# How to make this joint (i think its called a knapp joint)



## Upstate (Nov 28, 2011)

While browsing google images for some ideas, I came across a picture of a drawer with this really funky joint. I have no reason to make this joint, but my curiosity is getting the best of me... Does anyone have a clue how you would go about making this? I don't think the article really went into depth on how it was made, besides mentioning that the "pins" are part of the drawer front, and not really pins at all.
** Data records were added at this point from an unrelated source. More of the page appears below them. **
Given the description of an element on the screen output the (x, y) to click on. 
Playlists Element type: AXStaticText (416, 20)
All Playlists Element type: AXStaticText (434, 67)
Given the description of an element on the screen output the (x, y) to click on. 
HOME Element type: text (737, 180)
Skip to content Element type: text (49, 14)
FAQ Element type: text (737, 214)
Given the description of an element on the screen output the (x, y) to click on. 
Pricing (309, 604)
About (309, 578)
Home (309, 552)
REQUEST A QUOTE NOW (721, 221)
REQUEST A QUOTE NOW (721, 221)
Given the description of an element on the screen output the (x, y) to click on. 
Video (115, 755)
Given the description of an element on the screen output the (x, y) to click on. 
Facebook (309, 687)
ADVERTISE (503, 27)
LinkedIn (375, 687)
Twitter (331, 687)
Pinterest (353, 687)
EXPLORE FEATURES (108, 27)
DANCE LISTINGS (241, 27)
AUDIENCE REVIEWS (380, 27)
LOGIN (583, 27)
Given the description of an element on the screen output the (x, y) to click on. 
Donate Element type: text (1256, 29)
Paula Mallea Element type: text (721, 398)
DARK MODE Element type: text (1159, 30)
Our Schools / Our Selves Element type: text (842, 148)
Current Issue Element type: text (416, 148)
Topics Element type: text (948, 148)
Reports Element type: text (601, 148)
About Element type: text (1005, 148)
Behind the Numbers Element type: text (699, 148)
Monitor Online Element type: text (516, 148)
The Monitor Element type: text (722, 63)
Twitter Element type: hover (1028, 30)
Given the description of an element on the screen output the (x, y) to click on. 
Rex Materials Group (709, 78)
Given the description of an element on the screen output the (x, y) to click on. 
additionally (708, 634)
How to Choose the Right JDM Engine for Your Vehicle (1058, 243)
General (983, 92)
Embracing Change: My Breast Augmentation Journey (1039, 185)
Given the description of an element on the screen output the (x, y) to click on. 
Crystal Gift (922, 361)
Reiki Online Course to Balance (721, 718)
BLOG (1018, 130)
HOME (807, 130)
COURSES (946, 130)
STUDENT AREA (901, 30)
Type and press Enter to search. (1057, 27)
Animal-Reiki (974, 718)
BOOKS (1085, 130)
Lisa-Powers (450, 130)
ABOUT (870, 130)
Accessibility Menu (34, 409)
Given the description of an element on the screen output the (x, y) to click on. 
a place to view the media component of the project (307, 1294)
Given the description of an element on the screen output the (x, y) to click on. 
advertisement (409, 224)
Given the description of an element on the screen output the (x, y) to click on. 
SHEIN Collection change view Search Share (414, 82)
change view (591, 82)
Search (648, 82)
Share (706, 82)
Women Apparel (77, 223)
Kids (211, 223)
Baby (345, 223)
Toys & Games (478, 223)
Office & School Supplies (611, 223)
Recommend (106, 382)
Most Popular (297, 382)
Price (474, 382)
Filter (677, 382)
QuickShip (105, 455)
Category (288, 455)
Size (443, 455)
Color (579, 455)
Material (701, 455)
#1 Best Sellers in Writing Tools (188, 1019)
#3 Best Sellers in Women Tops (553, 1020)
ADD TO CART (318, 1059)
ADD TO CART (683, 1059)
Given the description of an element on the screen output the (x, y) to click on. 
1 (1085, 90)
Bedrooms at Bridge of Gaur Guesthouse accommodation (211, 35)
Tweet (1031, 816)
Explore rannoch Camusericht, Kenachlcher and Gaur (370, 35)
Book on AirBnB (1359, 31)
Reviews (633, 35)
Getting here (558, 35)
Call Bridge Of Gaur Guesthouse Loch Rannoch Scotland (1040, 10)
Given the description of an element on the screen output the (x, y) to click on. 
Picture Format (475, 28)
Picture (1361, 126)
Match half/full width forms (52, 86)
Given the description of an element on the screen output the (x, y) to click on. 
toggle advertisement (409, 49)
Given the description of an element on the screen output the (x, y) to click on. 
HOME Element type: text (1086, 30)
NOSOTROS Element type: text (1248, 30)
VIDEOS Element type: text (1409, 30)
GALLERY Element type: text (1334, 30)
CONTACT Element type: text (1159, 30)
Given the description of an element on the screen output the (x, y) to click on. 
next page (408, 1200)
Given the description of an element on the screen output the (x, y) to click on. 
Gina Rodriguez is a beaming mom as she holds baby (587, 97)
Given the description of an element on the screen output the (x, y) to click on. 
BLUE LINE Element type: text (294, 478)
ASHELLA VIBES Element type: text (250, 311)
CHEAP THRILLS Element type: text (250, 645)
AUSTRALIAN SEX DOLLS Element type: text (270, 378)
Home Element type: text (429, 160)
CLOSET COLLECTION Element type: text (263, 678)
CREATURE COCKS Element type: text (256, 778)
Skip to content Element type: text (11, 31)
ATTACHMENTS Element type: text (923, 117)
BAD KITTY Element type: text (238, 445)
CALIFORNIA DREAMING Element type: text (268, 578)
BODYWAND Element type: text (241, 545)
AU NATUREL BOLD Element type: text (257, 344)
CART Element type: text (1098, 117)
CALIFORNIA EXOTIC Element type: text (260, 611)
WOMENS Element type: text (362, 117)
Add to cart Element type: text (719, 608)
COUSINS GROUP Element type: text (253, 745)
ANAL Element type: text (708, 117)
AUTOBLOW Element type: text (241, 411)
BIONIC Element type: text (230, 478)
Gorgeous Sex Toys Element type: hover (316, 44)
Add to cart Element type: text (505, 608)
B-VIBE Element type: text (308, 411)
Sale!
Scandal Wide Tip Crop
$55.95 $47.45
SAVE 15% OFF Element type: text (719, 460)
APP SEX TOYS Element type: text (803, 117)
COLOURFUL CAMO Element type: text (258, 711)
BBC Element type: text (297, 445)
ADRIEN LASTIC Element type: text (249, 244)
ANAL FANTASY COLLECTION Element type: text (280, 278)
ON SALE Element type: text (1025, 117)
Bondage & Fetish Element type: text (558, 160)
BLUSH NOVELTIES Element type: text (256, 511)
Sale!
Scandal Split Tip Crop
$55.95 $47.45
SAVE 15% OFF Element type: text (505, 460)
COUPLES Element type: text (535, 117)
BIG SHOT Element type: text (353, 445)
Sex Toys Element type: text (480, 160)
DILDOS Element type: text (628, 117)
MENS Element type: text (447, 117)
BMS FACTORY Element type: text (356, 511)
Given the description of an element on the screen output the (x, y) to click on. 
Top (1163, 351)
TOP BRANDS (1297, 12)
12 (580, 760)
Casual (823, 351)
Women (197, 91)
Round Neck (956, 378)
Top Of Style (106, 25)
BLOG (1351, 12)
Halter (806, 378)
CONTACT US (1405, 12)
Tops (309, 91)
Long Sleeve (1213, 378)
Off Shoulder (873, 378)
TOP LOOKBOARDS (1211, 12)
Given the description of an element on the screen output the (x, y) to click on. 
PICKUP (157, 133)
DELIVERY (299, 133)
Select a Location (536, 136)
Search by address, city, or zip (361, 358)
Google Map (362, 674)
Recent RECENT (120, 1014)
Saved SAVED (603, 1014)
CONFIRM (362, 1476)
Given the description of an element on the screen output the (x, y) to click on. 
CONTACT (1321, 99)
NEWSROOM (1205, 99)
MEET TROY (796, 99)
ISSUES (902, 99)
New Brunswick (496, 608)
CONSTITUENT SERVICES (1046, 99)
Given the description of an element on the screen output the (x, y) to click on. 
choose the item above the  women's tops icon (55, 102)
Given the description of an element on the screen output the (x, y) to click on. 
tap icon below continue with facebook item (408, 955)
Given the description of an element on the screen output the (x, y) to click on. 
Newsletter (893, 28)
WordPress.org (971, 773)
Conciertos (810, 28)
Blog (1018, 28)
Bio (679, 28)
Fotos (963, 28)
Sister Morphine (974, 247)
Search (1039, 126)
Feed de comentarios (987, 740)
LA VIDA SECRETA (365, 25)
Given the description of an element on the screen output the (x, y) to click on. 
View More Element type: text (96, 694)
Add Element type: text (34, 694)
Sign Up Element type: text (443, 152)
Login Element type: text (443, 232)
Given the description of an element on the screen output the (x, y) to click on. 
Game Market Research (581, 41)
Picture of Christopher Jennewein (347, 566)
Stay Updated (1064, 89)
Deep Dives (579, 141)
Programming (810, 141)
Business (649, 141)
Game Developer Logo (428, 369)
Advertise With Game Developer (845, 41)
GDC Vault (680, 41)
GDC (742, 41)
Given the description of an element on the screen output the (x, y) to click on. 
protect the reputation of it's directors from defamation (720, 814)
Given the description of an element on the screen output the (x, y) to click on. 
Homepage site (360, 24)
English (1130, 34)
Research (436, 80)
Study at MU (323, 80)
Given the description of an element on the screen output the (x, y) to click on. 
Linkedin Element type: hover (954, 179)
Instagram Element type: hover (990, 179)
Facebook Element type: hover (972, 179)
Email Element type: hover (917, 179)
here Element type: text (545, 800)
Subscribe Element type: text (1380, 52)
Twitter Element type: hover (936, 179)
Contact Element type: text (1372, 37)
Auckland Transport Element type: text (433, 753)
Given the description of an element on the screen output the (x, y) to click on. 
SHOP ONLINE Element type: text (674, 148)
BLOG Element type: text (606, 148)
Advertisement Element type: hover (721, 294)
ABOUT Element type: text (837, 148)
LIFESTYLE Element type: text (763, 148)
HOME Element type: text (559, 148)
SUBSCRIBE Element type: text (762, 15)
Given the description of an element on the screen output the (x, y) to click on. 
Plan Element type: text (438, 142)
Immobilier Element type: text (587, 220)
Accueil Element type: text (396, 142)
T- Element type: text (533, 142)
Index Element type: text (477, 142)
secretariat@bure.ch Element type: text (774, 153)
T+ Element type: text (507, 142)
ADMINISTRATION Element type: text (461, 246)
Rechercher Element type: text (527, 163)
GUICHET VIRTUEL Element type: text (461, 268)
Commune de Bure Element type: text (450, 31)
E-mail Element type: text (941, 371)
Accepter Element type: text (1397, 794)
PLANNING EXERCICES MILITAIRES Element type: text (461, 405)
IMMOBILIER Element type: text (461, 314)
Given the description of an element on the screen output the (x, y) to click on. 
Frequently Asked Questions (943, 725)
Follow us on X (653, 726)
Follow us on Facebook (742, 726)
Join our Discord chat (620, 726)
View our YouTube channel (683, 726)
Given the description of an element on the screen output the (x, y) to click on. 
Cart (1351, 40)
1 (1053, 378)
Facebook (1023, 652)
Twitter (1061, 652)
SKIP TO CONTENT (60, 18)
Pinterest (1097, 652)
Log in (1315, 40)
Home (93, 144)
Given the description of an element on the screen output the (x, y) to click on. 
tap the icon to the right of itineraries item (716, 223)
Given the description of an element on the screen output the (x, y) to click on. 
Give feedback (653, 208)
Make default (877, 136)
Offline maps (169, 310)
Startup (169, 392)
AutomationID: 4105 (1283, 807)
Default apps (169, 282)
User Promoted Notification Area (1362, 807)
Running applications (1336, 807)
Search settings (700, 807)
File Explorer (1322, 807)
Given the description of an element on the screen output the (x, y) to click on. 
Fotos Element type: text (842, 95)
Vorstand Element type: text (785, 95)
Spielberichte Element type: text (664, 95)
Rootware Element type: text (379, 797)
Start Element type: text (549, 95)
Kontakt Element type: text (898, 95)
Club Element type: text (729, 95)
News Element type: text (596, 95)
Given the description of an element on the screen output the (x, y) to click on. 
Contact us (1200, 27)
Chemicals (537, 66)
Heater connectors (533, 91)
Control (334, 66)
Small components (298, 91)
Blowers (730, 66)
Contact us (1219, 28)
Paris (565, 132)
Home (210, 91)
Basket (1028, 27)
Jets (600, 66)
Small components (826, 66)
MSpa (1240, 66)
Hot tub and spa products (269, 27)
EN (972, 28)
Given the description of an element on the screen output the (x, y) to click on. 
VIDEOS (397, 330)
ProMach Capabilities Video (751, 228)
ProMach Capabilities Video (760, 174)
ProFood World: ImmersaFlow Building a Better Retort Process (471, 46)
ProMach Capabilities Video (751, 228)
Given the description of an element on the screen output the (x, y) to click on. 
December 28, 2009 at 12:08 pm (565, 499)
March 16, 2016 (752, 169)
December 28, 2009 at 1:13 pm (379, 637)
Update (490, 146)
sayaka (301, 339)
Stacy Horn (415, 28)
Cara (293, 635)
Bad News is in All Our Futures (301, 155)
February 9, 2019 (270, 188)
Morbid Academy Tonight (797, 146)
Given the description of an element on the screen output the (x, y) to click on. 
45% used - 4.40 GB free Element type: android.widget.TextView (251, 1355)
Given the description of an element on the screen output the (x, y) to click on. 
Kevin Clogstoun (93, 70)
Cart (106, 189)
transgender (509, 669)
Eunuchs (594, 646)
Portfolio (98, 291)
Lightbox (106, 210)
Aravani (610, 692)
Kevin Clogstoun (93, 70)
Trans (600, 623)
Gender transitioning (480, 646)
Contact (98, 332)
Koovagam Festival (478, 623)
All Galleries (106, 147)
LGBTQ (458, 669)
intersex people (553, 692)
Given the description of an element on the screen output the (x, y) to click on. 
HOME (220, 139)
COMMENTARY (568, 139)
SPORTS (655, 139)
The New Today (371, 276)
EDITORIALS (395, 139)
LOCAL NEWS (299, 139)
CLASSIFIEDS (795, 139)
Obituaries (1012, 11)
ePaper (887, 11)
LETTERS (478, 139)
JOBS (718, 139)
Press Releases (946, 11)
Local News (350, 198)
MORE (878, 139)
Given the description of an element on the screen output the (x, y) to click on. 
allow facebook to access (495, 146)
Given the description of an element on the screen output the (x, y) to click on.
http://dans-woodshop.blogspot.com/2010/07/old-dresser-drawers.html

The people way back when sure were creative

Edit: after a little more reading, it looks like we're not making these without some late 1800s machinery. Apparently it's a pain to do by hand, and the machine that was originally made to create the joint fell out of service in the early 1900s after machined dovetails came in to use. Too bad, looks better (or at least different), than the usual dovetails we all see


----------



## Sweetmadness (Dec 22, 2011)

Plug cutter?


----------



## woodnthings (Jan 24, 2009)

*also known as...*

pin and crescent joint:
http://www.thewoodworksinc.com/articles/pin_cresent_joint.shtml

from here:
http://www.woodline.com/p-2253-pin-and-crescent-templates.aspx

 bill


----------



## SeanStuart (Nov 27, 2011)

woodnthings said:


> pin and crescent joint:
> http://www.thewoodworksinc.com/articles/pin_cresent_joint.shtml
> 
> from here:
> ...


 
Nice look, you ever tried that Bill?


----------



## woodnthings (Jan 24, 2009)

*Nope!*

That's way over my skill level...either by hand or with a template :laughing: bill


----------



## cabinetman (Jul 5, 2007)

You could get a very similar look with drilling dowel holes and inserting dowels after the drawer box is assembled.










 







.


----------



## SeanStuart (Nov 27, 2011)

Woops


----------